如果方便的话,能否麻烦您提供一个极小的训练数据集,我用来验证是环境问题还是训练数据出了差错?

yangxue0827 commented 6 years ago

你可以使用voc2007的数据集。

hinkeret commented 6 years ago

你好,我找到这个错误的原因了,是因为在使用tf.decode_raw解析照片的时候格式需要和在写照片时保持一致,我将tf.float32改成tf.uint8代码就可以正常运行了

frothmoon commented 6 years ago

May I ask which file you modified? @hinkeret

hinkeret commented 6 years ago

The file is read_tfrecord.py, you can modify “img = tf.decode_raw(features['img'],tf.float32)”,change tf.float32 into tf.uint8. @frothmoon

frothmoon commented 6 years ago

抱歉,刚刚没有看清楚,我下载的read_tfrecord.py文件中原来的代码就是img = tf.decode_raw(features['img'],tf.uint8),我的代码还是没有正常运行,还是报错PaddingFIFOQueue,请问有解决办法吗? 非常感谢! @hinkeret

hinkeret commented 6 years ago

上面作者说的那些问题你都检查过吗?你的环境是Windows还是Linux @frothmoon

frothmoon commented 6 years ago

检查过了,是linux 请问正常运行时的输出是下面这样的吗

2018-08-31 16:30:08.592256: I tensorflow/core/common_runtime/gpu/pool_allocator.cc:247] PoolAllocator: After 2651 get requests, put_count=2134 evicted_count=1000 eviction_rate=0.468604 and unsatisfied allocation rate=0.609959
2018-08-31 16:30:08.592313: I tensorflow/core/common_runtime/gpu/pool_allocator.cc:259] Raising pool_size_limit_ from 100 to 110
2018-08-31 16:30:04: step1 image_name:b'Cow_600.jpg' |
rpn_loc_loss:1.1323292255401611 | rpn_cla_loss:1.5864677429199219 | rpn_total_loss:2.718796968460083 |
fast_rcnn_loc_loss:0.14092016220092773 | fast_rcnn_cla_loss:0.5938623547554016 | fast_rcnn_total_loss:0.7347825169563293 |
total_loss:4.092337608337402 | pre_cost_time:4.808664560317993s

@hinkeret

hinkeret commented 6 years ago

是的 @frothmoon

frothmoon commented 6 years ago

好奇怪啊,我这里都已经跑了几张图片后报的错

Traceback (most recent call last):
  File "train.py", line 229, in <module>
    train()
  File "train.py", line 196, in train
    fast_rcnn_total_loss, total_loss, train_op])
  File "/home/dongpeijie/miniconda3/envs/tensorflow/lib/python3.5/site-packages/tensorflow/python/client/session.py", line 789, in run
    run_metadata_ptr)
  File "/home/dongpeijie/miniconda3/envs/tensorflow/lib/python3.5/site-packages/tensorflow/python/client/session.py", line 997, in _run
    feed_dict_string, options, run_metadata)
  File "/home/dongpeijie/miniconda3/envs/tensorflow/lib/python3.5/site-packages/tensorflow/python/client/session.py", line 1132, in _do_run
    target_list, options, run_metadata)
  File "/home/dongpeijie/miniconda3/envs/tensorflow/lib/python3.5/site-packages/tensorflow/python/client/session.py", line 1152, in _do_call
    raise type(e)(node_def, op, message)
tensorflow.python.framework.errors_impl.OutOfRangeError: PaddingFIFOQueue '_2_get_batch/batch/padding_fifo_queue' is closed and has insufficient elements (requested 1, current size 0)
         [[Node: get_batch/batch = QueueDequeueManyV2[component_types=[DT_STRING, DT_FLOAT, DT_INT32, DT_INT32], timeout_ms=-1, _device="/job:localhost/replica:0/task:0/cpu:0"](get_batch/batch/padding_fifo_queue, get_batch/batch/n)]]

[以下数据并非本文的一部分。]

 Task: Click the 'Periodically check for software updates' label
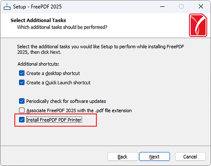[x=66, y=101]
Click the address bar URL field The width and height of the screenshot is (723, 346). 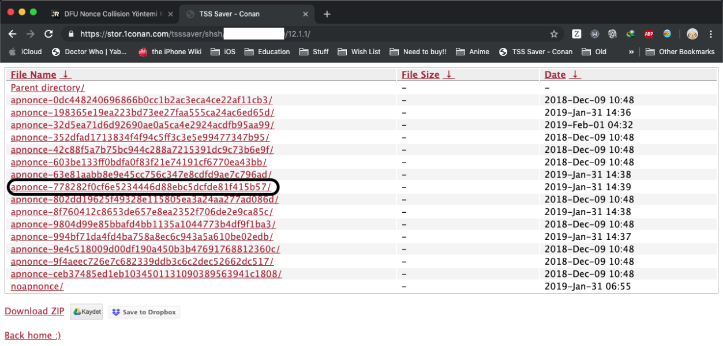(289, 34)
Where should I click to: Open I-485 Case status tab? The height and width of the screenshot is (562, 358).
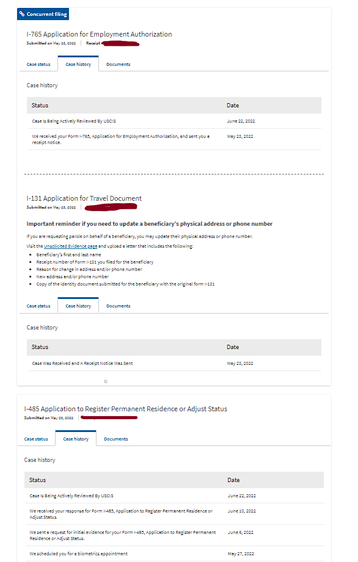click(36, 439)
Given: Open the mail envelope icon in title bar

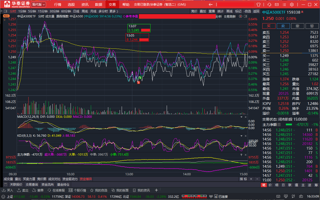Looking at the screenshot, I should 277,5.
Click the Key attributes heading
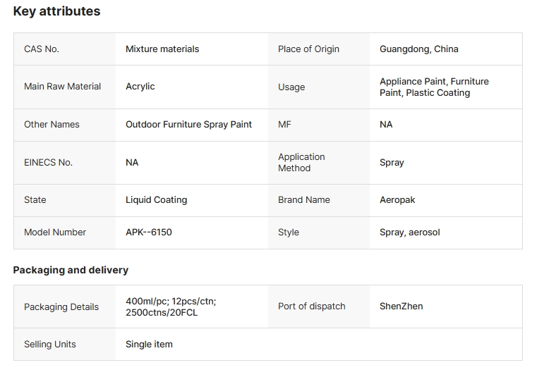The width and height of the screenshot is (537, 365). [56, 11]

Caused by op 'get_batch/batch', defined at:
  File "train.py", line 229, in <module>
    train()
  File "train.py", line 34, in train
    is_training=True)
  File "../data/io/read_tfrecord.py", line 89, in next_batch
    dynamic_pad=True)
  File "/home/dongpeijie/miniconda3/envs/tensorflow/lib/python3.5/site-packages/tensorflow/python/training/input.py", line 919, in batch
    name=name)
  File "/home/dongpeijie/miniconda3/envs/tensorflow/lib/python3.5/site-packages/tensorflow/python/training/input.py", line 716, in _batch
    dequeued = queue.dequeue_many(batch_size, name=name)
  File "/home/dongpeijie/miniconda3/envs/tensorflow/lib/python3.5/site-packages/tensorflow/python/ops/data_flow_ops.py", line 457, in dequeue_many
    self._queue_ref, n=n, component_types=self._dtypes, name=name)
  File "/home/dongpeijie/miniconda3/envs/tensorflow/lib/python3.5/site-packages/tensorflow/python/ops/gen_data_flow_ops.py", line 946, in _queue_dequeue_many_v2
    timeout_ms=timeout_ms, name=name)
  File "/home/dongpeijie/miniconda3/envs/tensorflow/lib/python3.5/site-packages/tensorflow/python/framework/op_def_library.py", line 767, in apply_op
    op_def=op_def)
  File "/home/dongpeijie/miniconda3/envs/tensorflow/lib/python3.5/site-packages/tensorflow/python/framework/ops.py", line 2506, in create_op
    original_op=self._default_original_op, op_def=op_def)
  File "/home/dongpeijie/miniconda3/envs/tensorflow/lib/python3.5/site-packages/tensorflow/python/framework/ops.py", line 1269, in __init__
    self._traceback = _extract_stack()

OutOfRangeError (see above for traceback): PaddingFIFOQueue '_2_get_batch/batch/padding_fifo_queue' is closed and has insufficient elements (requested 1, current size 0)
         [[Node: get_batch/batch = QueueDequeueManyV2[component_types=[DT_STRING, DT_FLOAT, DT_INT32, DT_INT32], timeout_ms=-1, _device="/job:localhost/replica:0/task:0/cpu:0"](get_batch/batch/padding_fifo_queue, get_batch/batch/n)]]

@hinkeret

hinkeret commented 6 years ago

那应该是你的数据有问题 你需要查一查照片 @frothmoon

yangxue0827 commented 5 years ago

Recommend improved code: https://github.com/DetectionTeamUCAS/FPN_Tensorflow. @hinkeret @zhangxiaopang88 @frothmoon

linden1994 commented 5 years ago

好奇怪啊,我这里都已经跑了几张图片后报的错

Traceback (most recent call last):
  File "train.py", line 229, in <module>
    train()
  File "train.py", line 196, in train
    fast_rcnn_total_loss, total_loss, train_op])
  File "/home/dongpeijie/miniconda3/envs/tensorflow/lib/python3.5/site-packages/tensorflow/python/client/session.py", line 789, in run
    run_metadata_ptr)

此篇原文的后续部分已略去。